Равномерно взмахивают весла. Шлюпка легко и плавно скользит по искрящейся зыби. Быстро приближается берег. Повизгивали уключины, крутились под белыми лопастями весел воронки. За бортом плескалась, булькала и пузырилась вода....
Беловолосая женщина в красном сарафане была грустно-задумчивая, слегка удрученная. Она вовсе не обижалась на Леньку и парней, ведь обида это признак слабости... У нее не было, вроде , причин чрезмерно стыдить себя. У каждого свое мнение, а все промахи порождены условиями бытия. Вероника была в том возрасте, когда в женщине с особой силой раскрывается все лучшее - своим телом она заслуженно гордилась, сохранив стройность, легкость и плавность движений. В чем и убедилась, когда в весьма откровенном купальнике впитывала солнце на галечном санаторном пляже,, смешавшись с беззаботным курортным людом у самой кромки прибоя... Похотливые мужские взгляды, казалось вместе с солнцем испаряли с загорелой кожи влагу. Двусмысленные намеки и откровенные предложения сыпались как из рога изобилия, от золотозубых чернявых азеров , от пузатых, мясистогрудых и лысых "ответ-работников", от седоватых, галантных военных, которые даже в плавках сохраняли офицерскую выправку ... Тогда она решилась на поездку в Кирилловку. Потребность вновь увидеть Леньку жила и росла, как нарастает неутоленная жажда! В груди затлела искорка надежды... Вероника Николаевна чувствовала настоятельную потребность вначале успокоиться, а потом хорошо подумать: "Что же дальше?". Она сидела на банке шлюпки, расправив подол сарафана сверху. Женщина корила себя за легкомыслие и уступчивость. Люди в большинстве случаев действуют по тайному инстинкту сладострастия, не взирая на явный вред происходящий для них от их действий.

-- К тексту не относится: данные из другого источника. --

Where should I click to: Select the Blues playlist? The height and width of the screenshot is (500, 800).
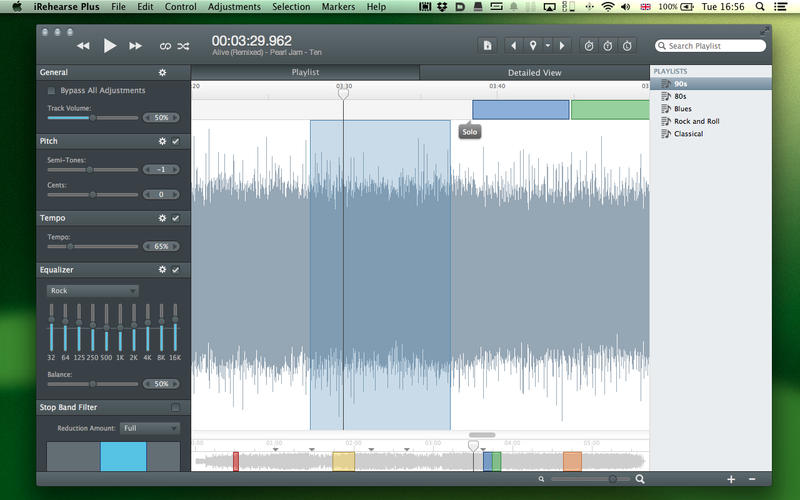(x=682, y=109)
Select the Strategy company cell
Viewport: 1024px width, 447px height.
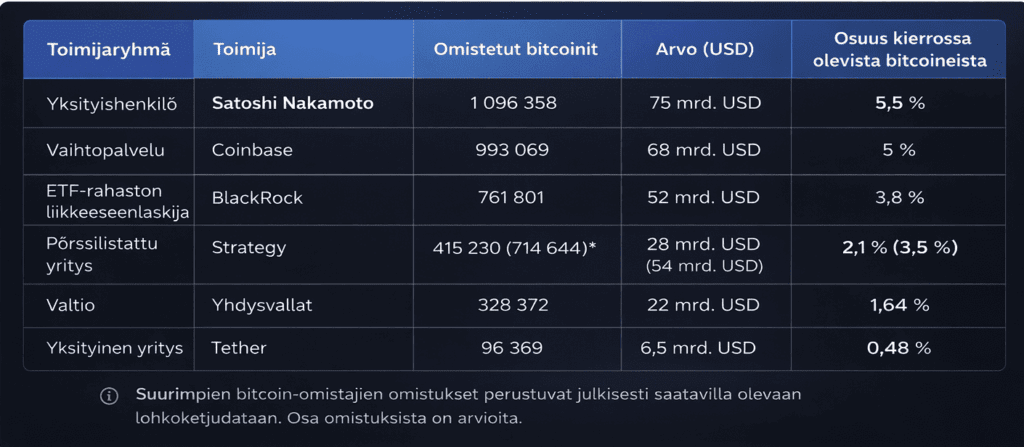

"Что дальше?" Этот вопрос ставил в очевидное затруднение не только её самою, но и наверняка и ее любовника... Вместе они быть не могли, слишком велика разница в возрасте, да и его родители встанут на дыбки, когда узнают, что сын хочет жениться на ровеснице матери! Нет, надо расставаться, нельзя ломать парню жизнь...Вероника Николаевна поморщилась, как от зубной боли. Ленька воспринял мимику ее лица по своему. Он показал кулак брату и Пашке, зло процедил:
— Смотрите! Если трекнете языком, вырву вместе с сучьим потрохом...
Ленька едва не заматерился, но сдержался.
— Поняли!
Оба парня согласно кивнули головами и еще сильнее налегли на весла.
Вероника Николаевна , сидевшая спиной к гребцам, повернулась к ним, подмигнула и игриво проворковала:
— Вам хоть понравилось ? Мне - да. Вы молодцы, умеете доставить наслаждение женщине...
Её губы сами собой расползлись в улыбке:
— Только слишком горячие! Все соски мне изгрызли и засосов наставили... Смотри, Леня...
Она быстро сбросила с круглых плеч бретельки сарафана и освободила грудь из чашечек лифчика. Ореолы и сами соски были распухшие и багровые, как от ожога... Они были особенно заметны на млечно-белых клиньях кожи
. На упругих мячиках и шее явственно проступали следы засосов.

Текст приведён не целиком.